WHAT YOU WILL DO: Set down word for word the lines that begin the entries and run through the line containing "You are a computer-use agent. The height". Give nothing further.

STUDY MATERIAL:
= Beginning of Section =

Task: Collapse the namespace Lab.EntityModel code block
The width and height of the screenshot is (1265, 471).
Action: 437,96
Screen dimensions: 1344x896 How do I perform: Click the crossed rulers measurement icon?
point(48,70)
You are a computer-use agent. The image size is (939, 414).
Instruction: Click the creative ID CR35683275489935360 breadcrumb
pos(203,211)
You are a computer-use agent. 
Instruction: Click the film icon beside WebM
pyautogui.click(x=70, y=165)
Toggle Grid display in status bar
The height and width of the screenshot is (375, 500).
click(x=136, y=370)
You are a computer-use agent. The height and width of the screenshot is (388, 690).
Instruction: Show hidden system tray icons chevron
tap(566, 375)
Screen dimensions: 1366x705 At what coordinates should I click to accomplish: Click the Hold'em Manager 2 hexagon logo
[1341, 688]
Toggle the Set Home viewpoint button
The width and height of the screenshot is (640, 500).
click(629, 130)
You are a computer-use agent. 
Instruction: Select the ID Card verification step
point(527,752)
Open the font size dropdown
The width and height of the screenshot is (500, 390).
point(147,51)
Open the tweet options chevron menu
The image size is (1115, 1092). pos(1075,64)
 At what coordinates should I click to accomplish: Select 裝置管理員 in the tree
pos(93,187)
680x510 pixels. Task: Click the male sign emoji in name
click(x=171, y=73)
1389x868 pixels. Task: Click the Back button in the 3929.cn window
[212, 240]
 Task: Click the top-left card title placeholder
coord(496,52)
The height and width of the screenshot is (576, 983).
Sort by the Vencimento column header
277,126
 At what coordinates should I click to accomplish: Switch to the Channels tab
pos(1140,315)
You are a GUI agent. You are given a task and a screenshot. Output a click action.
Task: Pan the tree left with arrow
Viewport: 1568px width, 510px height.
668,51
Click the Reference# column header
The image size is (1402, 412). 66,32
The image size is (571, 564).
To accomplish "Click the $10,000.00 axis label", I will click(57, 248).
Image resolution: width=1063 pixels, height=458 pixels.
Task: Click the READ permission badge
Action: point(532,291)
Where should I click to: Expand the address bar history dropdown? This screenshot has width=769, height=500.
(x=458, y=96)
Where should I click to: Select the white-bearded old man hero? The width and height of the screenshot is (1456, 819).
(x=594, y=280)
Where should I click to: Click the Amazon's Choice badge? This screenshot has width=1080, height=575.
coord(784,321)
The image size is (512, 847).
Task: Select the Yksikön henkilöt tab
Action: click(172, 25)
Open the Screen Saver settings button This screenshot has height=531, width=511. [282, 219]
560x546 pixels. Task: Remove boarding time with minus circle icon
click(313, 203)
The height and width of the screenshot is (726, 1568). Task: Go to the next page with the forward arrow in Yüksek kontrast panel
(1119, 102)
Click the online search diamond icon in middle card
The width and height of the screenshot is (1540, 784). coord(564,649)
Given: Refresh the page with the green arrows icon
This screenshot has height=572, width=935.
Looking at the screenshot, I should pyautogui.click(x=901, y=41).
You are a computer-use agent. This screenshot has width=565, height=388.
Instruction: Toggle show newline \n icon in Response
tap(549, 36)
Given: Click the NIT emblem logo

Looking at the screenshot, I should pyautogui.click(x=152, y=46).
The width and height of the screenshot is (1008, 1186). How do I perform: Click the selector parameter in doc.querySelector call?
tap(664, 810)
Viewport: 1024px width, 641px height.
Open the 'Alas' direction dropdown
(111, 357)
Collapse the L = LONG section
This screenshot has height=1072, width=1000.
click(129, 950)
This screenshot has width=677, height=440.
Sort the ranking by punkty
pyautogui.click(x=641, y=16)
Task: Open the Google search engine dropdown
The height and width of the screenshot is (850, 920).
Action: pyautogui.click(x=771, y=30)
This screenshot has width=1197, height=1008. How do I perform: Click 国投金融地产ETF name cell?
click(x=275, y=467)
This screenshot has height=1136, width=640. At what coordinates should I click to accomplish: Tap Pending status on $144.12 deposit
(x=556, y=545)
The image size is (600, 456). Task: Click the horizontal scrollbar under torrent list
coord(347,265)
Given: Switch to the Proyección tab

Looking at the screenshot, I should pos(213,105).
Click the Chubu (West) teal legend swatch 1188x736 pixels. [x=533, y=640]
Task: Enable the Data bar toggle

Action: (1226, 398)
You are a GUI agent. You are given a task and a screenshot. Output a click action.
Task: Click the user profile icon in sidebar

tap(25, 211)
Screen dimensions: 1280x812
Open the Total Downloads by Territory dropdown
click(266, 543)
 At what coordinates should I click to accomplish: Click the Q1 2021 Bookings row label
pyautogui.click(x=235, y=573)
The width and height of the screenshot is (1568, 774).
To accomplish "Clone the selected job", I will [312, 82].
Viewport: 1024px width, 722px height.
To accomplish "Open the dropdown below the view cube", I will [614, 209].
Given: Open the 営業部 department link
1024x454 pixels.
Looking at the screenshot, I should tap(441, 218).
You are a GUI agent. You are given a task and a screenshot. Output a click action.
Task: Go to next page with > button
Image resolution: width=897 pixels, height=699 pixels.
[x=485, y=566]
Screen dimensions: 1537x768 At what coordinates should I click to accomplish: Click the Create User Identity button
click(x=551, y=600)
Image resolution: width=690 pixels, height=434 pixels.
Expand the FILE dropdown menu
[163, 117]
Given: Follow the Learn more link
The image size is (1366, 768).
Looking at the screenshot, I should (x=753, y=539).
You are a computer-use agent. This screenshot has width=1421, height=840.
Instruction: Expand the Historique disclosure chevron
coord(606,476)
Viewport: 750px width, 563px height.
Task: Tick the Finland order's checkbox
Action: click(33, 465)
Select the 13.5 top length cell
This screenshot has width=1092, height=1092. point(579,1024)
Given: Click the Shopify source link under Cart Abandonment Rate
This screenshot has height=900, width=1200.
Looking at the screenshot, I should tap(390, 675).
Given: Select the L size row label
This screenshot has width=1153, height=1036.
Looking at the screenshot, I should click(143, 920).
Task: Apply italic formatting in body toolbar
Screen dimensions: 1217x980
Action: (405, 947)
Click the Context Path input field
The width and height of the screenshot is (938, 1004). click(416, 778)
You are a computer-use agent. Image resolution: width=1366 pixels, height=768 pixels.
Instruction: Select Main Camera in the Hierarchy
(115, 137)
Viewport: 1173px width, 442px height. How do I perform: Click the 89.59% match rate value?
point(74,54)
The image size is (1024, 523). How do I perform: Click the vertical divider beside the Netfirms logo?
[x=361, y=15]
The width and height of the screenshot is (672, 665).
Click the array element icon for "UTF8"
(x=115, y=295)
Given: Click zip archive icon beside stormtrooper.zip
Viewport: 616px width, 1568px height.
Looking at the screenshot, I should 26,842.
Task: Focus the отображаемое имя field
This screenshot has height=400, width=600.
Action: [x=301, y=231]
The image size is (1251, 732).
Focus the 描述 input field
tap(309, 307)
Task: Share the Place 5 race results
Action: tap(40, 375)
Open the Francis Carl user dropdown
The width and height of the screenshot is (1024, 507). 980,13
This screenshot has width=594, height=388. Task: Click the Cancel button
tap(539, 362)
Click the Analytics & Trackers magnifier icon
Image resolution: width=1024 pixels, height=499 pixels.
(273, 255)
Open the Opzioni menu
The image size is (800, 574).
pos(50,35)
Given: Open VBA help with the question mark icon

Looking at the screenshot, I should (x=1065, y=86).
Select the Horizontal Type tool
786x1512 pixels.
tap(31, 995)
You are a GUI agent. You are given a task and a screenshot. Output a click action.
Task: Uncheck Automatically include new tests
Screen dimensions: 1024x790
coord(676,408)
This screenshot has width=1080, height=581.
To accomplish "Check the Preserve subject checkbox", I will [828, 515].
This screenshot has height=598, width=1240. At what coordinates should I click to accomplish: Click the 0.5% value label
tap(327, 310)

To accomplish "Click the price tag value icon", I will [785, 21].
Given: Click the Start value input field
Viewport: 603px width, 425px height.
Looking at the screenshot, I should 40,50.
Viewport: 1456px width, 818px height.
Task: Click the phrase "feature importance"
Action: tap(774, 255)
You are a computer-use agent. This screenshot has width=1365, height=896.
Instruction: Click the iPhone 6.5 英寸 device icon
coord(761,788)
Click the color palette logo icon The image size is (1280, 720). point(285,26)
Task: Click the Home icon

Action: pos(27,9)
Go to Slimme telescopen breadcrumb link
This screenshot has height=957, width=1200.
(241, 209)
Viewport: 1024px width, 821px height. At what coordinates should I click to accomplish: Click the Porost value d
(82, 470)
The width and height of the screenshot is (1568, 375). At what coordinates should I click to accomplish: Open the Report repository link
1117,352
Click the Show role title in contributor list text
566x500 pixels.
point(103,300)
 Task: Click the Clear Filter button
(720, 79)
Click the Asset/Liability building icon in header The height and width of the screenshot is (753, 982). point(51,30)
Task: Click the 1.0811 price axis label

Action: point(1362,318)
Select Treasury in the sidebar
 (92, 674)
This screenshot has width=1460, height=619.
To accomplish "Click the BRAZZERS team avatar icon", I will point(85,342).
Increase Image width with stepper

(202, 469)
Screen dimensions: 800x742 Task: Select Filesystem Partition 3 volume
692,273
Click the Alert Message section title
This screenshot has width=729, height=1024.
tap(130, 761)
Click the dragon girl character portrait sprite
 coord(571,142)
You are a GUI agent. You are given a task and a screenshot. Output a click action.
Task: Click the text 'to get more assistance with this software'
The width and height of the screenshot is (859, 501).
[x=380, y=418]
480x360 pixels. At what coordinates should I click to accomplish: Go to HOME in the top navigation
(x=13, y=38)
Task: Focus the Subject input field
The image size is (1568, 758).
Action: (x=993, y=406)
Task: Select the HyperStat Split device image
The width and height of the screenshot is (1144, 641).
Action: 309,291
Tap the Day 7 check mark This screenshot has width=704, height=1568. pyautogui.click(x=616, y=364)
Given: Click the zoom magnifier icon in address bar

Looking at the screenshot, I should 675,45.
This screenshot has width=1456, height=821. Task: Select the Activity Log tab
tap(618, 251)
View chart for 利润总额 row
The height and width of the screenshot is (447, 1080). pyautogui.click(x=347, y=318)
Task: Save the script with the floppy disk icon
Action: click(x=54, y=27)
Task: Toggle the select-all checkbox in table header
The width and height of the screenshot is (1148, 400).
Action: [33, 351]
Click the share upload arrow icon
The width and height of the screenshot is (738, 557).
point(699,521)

= End of Section =

OUTPUT FOR THIS EXERCISE:
Task: Collapse the namespace Lab.EntityModel code block
The width and height of the screenshot is (1265, 471).
Action: 437,96
Screen dimensions: 1344x896 How do I perform: Click the crossed rulers measurement icon?
point(48,70)
You are a computer-use agent. The image size is (939, 414).
Instruction: Click the creative ID CR35683275489935360 breadcrumb
pos(203,211)
You are a computer-use agent. 
Instruction: Click the film icon beside WebM
pyautogui.click(x=70, y=165)
Toggle Grid display in status bar
The height and width of the screenshot is (375, 500).
click(x=136, y=370)
You are a computer-use agent. The height and width of the screenshot is (388, 690).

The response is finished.